Bij de toekenning van het recht op bijstand wordt aan belanghebbende kenbaar gemaakt dat deze onder andere, op verzoek of uit eigen beweging, mededeling dient te doen van alle feiten en omstandigheden waarvan het aan de belanghebbende redelijkerwijs duidelijk moet zijn dat zij van invloed kunnen zijn op het recht op bijstand. Indien de belanghebbende dit nalaat wordt dit aangemerkt als een verwijtbare gedraging, ook indien het verwijtbare gedrag niet heeft geleid tot het teveel of ten onrechte verlenen van bijstand. Indien deze gedraging niet geleid heeft tot het te veel of ten onrechte verlenen van bijstand ontvangt belanghebbende een schriftelijke waarschuwing. Afstemming op de uitkering vindt wel plaats indien het niet of niet tijdig nakomen van deze verplichting plaatsvindt in een periode van twee jaar nadat een eerdere waarschuwing is gegeven.
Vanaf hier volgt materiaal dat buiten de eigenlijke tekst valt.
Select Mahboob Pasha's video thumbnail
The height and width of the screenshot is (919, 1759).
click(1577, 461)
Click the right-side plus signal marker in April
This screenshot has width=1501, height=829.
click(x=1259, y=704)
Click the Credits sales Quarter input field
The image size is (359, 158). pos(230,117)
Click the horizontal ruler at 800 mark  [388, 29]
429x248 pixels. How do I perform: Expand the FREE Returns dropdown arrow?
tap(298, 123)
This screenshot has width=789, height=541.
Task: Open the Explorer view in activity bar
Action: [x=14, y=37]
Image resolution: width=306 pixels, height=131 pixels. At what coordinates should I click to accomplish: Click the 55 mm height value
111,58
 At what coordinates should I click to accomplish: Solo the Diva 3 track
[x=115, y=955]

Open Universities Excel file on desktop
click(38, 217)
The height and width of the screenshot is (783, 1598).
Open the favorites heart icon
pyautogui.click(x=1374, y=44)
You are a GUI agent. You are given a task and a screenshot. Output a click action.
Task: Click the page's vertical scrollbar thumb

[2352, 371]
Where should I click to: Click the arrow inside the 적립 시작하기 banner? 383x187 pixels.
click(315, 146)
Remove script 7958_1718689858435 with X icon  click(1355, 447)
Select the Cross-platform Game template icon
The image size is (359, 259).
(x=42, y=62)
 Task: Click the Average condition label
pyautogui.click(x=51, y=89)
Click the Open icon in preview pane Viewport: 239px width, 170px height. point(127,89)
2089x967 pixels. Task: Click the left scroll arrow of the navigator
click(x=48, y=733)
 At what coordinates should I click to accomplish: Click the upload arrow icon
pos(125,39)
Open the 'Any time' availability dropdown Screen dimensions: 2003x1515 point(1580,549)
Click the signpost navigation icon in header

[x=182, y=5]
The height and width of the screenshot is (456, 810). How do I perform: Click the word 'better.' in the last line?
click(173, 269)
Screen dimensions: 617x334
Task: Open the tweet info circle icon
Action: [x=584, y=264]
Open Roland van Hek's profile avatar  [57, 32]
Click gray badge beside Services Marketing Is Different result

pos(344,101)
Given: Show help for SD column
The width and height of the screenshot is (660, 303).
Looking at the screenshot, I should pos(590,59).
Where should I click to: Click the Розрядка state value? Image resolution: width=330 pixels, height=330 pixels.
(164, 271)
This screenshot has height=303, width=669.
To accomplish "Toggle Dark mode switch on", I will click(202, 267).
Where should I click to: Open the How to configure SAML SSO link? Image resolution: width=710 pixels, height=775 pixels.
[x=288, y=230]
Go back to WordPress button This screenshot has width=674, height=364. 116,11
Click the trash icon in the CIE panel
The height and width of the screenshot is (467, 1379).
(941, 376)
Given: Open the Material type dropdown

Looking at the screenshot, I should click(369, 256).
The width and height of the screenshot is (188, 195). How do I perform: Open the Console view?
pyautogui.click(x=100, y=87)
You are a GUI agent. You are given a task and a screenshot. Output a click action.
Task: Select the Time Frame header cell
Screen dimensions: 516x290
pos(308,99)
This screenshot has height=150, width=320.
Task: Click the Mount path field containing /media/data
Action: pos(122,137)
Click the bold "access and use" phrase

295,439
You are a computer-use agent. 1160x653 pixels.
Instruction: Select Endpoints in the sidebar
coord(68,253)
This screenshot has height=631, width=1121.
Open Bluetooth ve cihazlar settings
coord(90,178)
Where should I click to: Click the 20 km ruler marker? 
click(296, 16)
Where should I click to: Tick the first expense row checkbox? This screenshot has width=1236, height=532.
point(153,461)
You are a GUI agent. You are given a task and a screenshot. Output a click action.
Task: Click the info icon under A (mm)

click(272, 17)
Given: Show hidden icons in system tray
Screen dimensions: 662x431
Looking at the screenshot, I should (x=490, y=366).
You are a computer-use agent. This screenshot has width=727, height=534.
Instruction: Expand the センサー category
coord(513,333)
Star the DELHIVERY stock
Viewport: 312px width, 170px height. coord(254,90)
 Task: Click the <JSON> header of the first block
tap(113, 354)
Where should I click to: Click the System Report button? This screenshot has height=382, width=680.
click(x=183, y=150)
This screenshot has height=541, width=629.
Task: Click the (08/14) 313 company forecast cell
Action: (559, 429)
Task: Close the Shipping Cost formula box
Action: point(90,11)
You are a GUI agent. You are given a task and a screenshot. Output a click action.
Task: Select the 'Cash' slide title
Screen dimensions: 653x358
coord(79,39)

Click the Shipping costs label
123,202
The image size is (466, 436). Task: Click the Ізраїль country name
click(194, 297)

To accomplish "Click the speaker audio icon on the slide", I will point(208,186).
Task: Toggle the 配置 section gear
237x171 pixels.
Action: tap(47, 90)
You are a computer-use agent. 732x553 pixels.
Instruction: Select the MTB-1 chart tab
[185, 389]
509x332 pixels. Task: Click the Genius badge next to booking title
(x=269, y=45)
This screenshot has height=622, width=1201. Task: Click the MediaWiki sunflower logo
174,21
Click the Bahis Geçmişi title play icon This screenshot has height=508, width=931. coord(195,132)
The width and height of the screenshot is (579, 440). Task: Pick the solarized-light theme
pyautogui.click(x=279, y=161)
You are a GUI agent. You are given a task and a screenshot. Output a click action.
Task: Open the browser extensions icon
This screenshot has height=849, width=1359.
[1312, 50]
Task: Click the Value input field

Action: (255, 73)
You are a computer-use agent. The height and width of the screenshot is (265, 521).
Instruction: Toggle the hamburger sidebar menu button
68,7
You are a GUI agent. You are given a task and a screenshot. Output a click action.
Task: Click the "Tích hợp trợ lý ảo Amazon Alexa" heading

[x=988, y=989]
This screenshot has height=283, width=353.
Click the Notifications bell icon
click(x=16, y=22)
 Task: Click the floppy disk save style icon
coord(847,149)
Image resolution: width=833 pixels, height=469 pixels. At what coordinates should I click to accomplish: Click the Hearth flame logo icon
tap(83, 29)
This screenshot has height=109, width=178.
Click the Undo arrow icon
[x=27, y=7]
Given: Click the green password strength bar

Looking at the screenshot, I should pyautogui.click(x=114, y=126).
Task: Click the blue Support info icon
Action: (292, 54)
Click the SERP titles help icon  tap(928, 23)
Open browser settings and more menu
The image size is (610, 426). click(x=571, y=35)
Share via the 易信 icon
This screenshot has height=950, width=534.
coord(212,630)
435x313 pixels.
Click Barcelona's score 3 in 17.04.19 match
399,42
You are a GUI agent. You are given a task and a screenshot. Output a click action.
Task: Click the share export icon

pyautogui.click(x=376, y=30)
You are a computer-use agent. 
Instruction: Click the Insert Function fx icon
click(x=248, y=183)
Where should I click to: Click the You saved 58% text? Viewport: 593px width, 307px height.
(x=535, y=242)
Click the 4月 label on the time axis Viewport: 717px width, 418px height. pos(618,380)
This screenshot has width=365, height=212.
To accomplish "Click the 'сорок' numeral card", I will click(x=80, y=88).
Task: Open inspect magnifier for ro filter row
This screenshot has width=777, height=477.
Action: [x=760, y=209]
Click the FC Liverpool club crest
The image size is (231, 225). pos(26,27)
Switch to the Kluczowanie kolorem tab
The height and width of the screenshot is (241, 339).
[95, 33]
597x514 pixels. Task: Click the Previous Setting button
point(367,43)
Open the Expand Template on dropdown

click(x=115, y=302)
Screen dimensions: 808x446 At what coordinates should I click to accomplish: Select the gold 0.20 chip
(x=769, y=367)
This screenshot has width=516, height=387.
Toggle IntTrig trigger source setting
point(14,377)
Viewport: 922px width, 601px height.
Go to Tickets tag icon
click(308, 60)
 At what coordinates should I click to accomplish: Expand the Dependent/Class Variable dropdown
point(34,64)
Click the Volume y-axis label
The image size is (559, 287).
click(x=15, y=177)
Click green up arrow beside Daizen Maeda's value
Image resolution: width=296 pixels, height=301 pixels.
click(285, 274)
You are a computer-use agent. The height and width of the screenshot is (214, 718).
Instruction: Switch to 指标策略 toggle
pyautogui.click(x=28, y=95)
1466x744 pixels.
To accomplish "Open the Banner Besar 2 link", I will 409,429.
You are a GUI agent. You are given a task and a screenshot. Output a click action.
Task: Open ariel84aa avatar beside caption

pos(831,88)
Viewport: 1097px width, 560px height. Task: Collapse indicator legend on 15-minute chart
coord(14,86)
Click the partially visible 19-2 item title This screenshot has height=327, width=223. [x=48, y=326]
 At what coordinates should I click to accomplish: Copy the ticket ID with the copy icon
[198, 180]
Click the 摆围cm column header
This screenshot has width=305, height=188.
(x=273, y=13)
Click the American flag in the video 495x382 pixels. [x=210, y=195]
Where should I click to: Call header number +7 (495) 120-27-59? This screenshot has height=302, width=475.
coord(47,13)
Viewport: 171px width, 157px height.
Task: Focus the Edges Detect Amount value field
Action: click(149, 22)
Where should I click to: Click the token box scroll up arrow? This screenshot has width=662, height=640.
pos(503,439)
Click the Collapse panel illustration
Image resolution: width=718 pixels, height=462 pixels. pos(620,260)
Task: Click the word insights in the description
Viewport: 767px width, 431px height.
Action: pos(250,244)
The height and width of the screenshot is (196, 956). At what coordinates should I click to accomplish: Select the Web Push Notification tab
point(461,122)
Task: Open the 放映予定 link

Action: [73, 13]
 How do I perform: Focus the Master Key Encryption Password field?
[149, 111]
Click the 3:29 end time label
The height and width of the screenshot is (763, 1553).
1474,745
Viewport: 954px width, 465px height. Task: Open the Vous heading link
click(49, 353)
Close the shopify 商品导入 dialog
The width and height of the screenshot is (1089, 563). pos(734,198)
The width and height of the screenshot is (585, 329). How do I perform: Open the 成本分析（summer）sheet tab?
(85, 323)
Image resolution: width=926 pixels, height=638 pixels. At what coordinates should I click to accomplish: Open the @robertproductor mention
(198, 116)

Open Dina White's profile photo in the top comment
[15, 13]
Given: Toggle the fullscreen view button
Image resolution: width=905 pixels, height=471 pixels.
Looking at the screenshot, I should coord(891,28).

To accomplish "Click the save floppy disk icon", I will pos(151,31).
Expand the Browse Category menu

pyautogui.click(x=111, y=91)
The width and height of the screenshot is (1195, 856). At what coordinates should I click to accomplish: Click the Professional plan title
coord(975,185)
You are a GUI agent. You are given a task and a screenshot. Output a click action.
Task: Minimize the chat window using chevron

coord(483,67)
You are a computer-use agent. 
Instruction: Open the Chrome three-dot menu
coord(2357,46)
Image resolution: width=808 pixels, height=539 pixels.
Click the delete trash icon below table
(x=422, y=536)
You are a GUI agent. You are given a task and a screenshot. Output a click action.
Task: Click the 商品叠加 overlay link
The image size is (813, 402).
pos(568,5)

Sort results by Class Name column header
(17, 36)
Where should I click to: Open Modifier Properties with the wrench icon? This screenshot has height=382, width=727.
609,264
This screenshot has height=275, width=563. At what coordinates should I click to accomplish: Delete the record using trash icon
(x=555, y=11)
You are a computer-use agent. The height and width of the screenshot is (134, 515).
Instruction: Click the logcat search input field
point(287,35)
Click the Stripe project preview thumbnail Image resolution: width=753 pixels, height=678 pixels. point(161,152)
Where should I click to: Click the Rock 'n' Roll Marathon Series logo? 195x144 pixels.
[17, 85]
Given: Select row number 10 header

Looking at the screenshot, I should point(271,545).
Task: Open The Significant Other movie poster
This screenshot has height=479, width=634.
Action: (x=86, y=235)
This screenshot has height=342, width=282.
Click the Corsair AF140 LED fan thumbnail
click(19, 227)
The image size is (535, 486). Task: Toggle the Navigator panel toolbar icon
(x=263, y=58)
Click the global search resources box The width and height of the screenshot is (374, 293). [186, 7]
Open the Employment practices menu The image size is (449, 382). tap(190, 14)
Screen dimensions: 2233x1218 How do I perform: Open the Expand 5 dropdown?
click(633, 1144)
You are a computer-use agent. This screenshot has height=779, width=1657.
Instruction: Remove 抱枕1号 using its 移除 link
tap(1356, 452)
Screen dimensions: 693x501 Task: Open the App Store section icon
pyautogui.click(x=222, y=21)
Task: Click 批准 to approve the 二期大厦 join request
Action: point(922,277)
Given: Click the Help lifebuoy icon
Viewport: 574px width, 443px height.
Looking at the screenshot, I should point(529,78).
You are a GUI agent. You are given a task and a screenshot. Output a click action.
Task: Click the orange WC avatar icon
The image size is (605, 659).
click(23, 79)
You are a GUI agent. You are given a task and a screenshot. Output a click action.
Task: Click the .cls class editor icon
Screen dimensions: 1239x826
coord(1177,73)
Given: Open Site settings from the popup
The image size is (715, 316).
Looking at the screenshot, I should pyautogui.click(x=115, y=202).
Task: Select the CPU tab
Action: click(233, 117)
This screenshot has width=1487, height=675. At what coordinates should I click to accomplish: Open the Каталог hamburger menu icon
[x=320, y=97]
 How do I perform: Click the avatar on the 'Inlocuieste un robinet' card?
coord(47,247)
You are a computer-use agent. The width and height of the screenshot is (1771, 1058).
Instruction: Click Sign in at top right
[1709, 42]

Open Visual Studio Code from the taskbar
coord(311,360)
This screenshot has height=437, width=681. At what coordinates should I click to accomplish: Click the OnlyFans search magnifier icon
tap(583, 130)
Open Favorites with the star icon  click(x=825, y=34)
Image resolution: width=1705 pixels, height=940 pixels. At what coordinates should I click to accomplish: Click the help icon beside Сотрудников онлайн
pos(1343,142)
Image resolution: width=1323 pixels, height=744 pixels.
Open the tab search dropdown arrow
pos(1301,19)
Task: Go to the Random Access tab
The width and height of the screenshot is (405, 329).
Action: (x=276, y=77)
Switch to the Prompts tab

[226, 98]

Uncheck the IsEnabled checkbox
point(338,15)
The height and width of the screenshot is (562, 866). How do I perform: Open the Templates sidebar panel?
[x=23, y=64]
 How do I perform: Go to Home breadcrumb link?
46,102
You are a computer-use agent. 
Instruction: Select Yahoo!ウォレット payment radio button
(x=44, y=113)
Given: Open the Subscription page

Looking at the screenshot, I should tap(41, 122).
Het niet nakomen van deze inlichtingen verplichting in deze categorie is bekend onder het begrip “nul-fraude”. Voorbeelden van “nul-fraude” zijn het niet opgeven van een vermogensbestanddeel onder de vermogensgrens, het niet tijdig melden van het zich bevinden in het buitenland of het niet melden van vrijwilligerswerk.

Artikel 2.4 b

In deze categorie is de verwijtbare gedraging ondergebracht die heeft geleid tot het teveel of ten onrechte verlenen van bijstand tot een bedrag van € 1.000,-.

Artikel 2.4 c

In deze categorie is de verwijtbare gedraging ondergebracht die heeft geleid tot het teveel of ten onrechte verlenen van bijstand van een bedrag vanaf € 1.000,- tot € 3.000,-. Met de term “tussen” wordt dus niet de exacte bedragen € 1.000,- en € 3.000,- omvat.

Artikel 2.4 d

In deze categorie is de verwijtbare gedraging ondergebracht die heeft geleid tot het teveel of ten onrechte verlenen van bijstand van een bedrag vanaf € 3.000,- tot € 6.000,-. Met de term “tussen’ wordt dus niet de exacte bedragen € 3.000,- en € 6.000,- omvat.

Artikel 2.4 e

In deze categorie is de verwijtbare gedraging ondergebracht die heeft geleid tot het teveel of ten onrechte verlenen van bijstand van een bedrag vanaf € 6.000,-. Met de term “vanaf” wordt dus niet het exacte bedrag van € 6.000,- omvat.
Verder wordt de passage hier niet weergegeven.